GOAL. Please write out the data below word for word, from its very start through the line that contains "Expand the Graph", with that line included.

-- BEGIN --

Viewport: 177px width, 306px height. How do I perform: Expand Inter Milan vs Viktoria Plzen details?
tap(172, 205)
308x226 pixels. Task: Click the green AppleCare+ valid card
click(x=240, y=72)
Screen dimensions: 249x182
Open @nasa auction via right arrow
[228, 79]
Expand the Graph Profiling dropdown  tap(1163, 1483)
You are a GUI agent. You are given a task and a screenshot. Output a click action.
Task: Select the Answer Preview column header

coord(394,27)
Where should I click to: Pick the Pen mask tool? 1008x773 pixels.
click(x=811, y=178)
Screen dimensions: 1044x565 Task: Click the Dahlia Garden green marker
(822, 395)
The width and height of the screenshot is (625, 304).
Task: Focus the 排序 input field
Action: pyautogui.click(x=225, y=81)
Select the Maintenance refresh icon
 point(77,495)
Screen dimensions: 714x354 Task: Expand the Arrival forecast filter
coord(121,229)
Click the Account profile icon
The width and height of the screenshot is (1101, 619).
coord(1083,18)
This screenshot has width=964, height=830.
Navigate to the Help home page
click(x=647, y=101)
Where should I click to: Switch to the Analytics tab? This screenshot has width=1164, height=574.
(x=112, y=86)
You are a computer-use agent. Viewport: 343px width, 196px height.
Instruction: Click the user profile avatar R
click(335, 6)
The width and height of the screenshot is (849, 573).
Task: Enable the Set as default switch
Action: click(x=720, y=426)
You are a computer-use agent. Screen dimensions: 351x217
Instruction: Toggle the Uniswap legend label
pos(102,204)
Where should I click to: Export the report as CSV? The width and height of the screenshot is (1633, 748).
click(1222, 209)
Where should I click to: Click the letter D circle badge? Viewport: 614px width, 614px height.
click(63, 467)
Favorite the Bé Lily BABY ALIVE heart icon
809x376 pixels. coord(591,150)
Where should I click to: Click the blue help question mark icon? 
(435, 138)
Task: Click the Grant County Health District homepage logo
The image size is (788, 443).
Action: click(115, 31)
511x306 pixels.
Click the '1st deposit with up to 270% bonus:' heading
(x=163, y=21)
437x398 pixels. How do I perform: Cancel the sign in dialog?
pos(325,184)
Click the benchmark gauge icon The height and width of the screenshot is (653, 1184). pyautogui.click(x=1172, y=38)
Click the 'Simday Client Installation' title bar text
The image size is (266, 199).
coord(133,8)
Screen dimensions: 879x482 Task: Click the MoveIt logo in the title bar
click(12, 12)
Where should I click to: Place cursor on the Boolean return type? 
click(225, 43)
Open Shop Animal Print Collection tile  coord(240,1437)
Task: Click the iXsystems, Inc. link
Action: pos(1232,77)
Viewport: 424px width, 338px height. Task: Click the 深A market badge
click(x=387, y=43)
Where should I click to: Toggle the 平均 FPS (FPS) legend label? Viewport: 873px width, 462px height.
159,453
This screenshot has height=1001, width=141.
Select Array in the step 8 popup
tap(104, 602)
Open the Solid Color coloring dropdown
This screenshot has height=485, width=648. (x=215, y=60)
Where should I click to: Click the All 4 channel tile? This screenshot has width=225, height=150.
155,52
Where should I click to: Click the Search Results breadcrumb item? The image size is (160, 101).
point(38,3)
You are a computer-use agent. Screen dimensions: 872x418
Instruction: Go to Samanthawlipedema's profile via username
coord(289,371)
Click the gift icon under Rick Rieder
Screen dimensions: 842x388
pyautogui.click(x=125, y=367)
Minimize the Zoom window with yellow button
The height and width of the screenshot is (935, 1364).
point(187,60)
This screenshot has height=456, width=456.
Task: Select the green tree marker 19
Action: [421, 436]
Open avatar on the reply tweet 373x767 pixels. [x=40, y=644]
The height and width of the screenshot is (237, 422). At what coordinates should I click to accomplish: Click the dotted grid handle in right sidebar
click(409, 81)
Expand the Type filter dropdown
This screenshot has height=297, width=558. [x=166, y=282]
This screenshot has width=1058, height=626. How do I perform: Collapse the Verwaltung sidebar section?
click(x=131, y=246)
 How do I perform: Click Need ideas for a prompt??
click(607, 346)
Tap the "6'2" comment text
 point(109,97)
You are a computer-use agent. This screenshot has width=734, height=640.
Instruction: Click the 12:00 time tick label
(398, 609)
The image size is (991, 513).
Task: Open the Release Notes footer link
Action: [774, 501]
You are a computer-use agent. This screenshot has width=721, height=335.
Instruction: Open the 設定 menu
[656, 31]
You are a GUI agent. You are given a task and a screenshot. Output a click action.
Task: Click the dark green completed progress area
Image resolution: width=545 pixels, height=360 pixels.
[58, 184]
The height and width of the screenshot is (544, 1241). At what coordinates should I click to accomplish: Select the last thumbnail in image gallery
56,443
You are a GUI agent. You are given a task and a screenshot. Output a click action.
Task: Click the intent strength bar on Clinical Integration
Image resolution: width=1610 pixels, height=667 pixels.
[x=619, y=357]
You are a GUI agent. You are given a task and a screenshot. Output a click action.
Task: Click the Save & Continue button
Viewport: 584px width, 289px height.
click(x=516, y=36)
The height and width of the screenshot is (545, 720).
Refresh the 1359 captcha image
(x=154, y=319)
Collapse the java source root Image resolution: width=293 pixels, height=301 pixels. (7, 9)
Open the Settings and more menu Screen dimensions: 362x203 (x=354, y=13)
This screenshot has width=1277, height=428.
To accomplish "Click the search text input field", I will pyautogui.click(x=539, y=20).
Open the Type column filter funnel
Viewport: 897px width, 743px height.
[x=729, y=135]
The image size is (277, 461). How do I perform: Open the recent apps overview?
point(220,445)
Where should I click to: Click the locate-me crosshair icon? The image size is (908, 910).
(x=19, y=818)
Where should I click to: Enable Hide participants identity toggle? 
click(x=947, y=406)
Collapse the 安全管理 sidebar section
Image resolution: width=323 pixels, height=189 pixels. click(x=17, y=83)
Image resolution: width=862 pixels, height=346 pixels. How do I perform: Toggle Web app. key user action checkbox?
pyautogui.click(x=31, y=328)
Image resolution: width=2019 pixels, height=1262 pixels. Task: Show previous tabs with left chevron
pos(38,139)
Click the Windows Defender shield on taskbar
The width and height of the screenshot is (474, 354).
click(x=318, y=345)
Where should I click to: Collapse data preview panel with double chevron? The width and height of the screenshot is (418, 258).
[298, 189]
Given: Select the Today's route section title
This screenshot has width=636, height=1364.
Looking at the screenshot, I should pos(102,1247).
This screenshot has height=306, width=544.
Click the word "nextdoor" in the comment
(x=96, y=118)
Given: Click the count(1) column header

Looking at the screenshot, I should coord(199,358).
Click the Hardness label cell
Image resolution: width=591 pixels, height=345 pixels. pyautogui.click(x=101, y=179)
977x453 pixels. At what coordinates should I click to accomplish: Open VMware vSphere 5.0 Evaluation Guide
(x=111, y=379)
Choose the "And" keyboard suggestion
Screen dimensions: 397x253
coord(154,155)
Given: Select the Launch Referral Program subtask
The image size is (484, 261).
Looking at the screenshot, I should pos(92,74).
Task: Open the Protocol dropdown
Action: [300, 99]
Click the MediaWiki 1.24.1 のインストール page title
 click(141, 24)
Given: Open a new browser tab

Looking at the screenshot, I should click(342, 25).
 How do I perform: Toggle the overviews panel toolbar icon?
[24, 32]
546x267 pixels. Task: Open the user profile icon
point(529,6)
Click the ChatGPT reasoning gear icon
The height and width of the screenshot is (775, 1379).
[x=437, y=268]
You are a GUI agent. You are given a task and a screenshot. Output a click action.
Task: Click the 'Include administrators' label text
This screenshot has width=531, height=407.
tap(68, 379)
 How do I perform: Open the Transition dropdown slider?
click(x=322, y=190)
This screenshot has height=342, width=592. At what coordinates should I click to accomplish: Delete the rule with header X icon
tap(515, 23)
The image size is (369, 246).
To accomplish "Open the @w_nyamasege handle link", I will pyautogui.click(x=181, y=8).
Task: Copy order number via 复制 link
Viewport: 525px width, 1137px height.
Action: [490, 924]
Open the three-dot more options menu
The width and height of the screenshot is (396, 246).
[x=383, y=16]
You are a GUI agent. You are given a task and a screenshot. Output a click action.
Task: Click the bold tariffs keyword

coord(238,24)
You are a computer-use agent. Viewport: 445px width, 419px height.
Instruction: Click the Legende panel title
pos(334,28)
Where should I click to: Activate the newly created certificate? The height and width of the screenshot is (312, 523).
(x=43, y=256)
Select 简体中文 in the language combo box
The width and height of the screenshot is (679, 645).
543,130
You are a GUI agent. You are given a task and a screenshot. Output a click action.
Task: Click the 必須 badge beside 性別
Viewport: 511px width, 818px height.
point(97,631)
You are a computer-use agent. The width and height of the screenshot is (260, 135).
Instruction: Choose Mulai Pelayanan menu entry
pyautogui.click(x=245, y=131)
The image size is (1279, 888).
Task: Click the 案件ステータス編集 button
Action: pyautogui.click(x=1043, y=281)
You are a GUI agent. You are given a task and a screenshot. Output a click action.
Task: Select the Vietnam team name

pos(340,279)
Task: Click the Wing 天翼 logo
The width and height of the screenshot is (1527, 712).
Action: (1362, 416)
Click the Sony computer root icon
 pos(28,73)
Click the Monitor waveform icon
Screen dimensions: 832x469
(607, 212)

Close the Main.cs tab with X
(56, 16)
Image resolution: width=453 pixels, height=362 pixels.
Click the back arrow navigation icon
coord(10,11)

-- END --

RESULT OF THIS EXERCISE.
Viewport: 177px width, 306px height. How do I perform: Expand Inter Milan vs Viktoria Plzen details?
tap(172, 205)
308x226 pixels. Task: Click the green AppleCare+ valid card
click(x=240, y=72)
Screen dimensions: 249x182
Open @nasa auction via right arrow
[228, 79]
Expand the Graph Profiling dropdown  tap(1163, 1483)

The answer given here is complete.